Minister of State for Petroleum Resources, Dr. Emmanuel Ibe Kachukwu, has expressed the optimism that in the next five years, Nigeria will witness less corruption as the President Buhari-led Government has been dedicated to fighting corruption in the oil sector.
Speaking on Bloomberg TV, Kachukwu stated that the present administration is committed to fighting corruption, by placing greater emphasis for due process, “due compliance, and deliveries on expectations in terms of legal requirements.
The Minister, who was responding to specific questions about oil contracts at a time when Nigeria is seriously exploring offshore exploration, said that the Government “absolutely respects contracts.”
According to him, every time the Government has had any reason to suspect that corruption has occurred in the sector, swift actions were always taken towards addressing it.
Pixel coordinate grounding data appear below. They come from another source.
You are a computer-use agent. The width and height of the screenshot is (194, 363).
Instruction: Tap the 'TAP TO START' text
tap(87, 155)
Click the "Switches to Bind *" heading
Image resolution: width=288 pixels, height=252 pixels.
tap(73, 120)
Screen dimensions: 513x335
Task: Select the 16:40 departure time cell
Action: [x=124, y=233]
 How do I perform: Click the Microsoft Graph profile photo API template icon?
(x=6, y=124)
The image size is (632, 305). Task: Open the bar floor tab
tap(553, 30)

“In Nigeria, an oil contract is something we absolutely respect. As a lawyer, for instance, I understand that keeping to contract is key. In terms of fighting corruption, you know that that is the mantra on which Mr. President ran for office. It will continue to be one of his laudable achievements during his tenure.”
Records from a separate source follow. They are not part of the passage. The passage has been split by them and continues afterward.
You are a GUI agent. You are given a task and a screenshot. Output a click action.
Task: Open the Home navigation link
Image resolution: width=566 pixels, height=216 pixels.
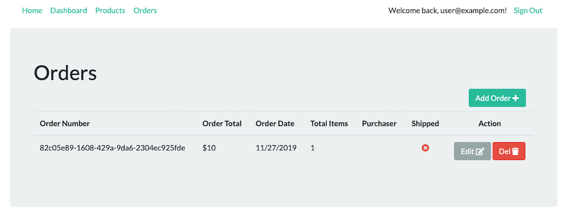point(32,11)
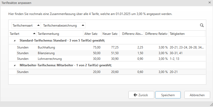Click the Abbrechen button

pyautogui.click(x=197, y=95)
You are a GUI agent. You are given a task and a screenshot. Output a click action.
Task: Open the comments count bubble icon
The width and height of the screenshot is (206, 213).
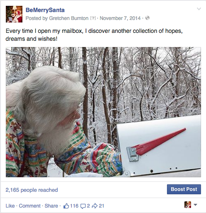83,206
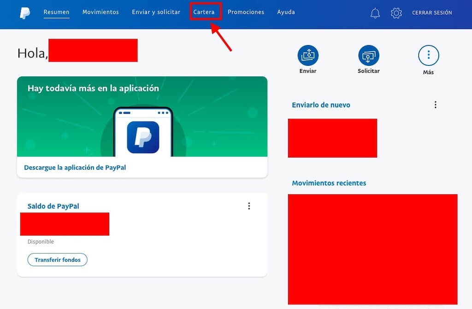Switch to the Resumen tab
Screen dimensions: 472x309
56,12
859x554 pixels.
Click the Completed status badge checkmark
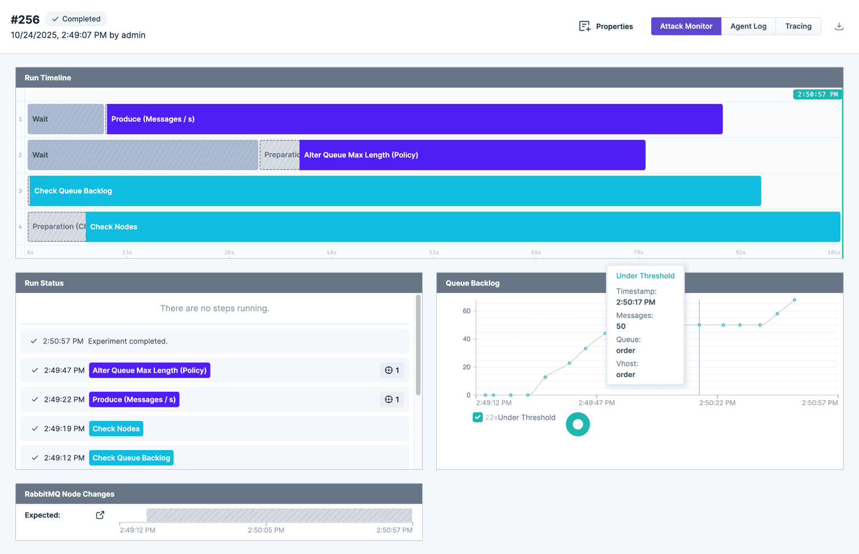point(55,19)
He went further to assure that several investigations are into corruption cases are currently ongoing. Some of these cases happened before the present administration came to power, he said.
He also stated that the Government is cooperating with the international agencies and countries who are also pushing persecution of those convicted of corruption.
The Minister also spoke about developments in the international oil market, asserting that there is an unnecessary emphasis on the Iran-Venezuela shortfall. In order words, he believes that there has been an overestimation of the possible drop in the production and supply of crude.
The Minister said there is nothing to worry about as far as the demand for crude oil is concerned. This is because, despite the developments in solar and other forms of cleaner energy, several projections show that in the next ten years, “crude is what to what”.